### What the task requires
Reproduce the lines below with every occurrence of "icon" replaced by "symbol", leaving all other text unchanged.

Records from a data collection
──────────────────────────────

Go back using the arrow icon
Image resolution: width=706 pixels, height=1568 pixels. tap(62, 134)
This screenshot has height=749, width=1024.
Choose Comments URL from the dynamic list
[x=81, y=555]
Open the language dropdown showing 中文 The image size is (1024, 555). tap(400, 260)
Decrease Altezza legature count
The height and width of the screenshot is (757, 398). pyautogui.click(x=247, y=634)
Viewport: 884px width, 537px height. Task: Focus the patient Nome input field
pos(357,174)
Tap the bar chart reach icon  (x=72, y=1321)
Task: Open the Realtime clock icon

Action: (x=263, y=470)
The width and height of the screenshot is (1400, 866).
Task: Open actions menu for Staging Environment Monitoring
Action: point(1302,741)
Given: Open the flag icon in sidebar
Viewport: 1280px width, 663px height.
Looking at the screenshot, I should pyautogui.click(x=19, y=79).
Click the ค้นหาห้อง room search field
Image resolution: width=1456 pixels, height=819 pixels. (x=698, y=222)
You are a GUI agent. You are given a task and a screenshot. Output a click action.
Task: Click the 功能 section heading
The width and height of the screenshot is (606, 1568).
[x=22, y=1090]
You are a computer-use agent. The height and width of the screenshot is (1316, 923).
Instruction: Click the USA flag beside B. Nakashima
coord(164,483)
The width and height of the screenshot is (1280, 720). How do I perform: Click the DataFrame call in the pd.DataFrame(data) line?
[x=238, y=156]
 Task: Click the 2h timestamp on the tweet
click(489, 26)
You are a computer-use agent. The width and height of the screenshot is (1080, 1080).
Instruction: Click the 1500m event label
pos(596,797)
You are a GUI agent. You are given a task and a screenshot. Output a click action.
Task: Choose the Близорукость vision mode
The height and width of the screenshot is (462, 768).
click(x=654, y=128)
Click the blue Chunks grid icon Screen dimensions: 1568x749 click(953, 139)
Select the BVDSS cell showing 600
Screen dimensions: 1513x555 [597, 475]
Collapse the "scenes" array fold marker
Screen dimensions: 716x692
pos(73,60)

──────────────────────────────

### Correct result
Go back using the arrow symbol
Image resolution: width=706 pixels, height=1568 pixels. tap(62, 134)
This screenshot has height=749, width=1024.
Choose Comments URL from the dynamic list
[x=81, y=555]
Open the language dropdown showing 中文 The image size is (1024, 555). tap(400, 260)
Decrease Altezza legature count
The height and width of the screenshot is (757, 398). pyautogui.click(x=247, y=634)
Viewport: 884px width, 537px height. Task: Focus the patient Nome input field
pos(357,174)
Tap the bar chart reach symbol  (x=72, y=1321)
Task: Open the Realtime clock symbol

Action: (x=263, y=470)
The width and height of the screenshot is (1400, 866).
Task: Open actions menu for Staging Environment Monitoring
Action: point(1302,741)
Given: Open the flag symbol in sidebar
Viewport: 1280px width, 663px height.
Looking at the screenshot, I should pyautogui.click(x=19, y=79).
Click the ค้นหาห้อง room search field
Image resolution: width=1456 pixels, height=819 pixels. (x=698, y=222)
You are a GUI agent. You are given a task and a screenshot. Output a click action.
Task: Click the 功能 section heading
The width and height of the screenshot is (606, 1568).
[x=22, y=1090]
You are a computer-use agent. The height and width of the screenshot is (1316, 923).
Instruction: Click the USA flag beside B. Nakashima
coord(164,483)
The width and height of the screenshot is (1280, 720). How do I perform: Click the DataFrame call in the pd.DataFrame(data) line?
[x=238, y=156]
 Task: Click the 2h timestamp on the tweet
click(489, 26)
You are a computer-use agent. The width and height of the screenshot is (1080, 1080).
Instruction: Click the 1500m event label
pos(596,797)
You are a GUI agent. You are given a task and a screenshot. Output a click action.
Task: Choose the Близорукость vision mode
The height and width of the screenshot is (462, 768).
click(x=654, y=128)
Click the blue Chunks grid symbol Screen dimensions: 1568x749 click(953, 139)
Select the BVDSS cell showing 600
Screen dimensions: 1513x555 [597, 475]
Collapse the "scenes" array fold marker
Screen dimensions: 716x692
pos(73,60)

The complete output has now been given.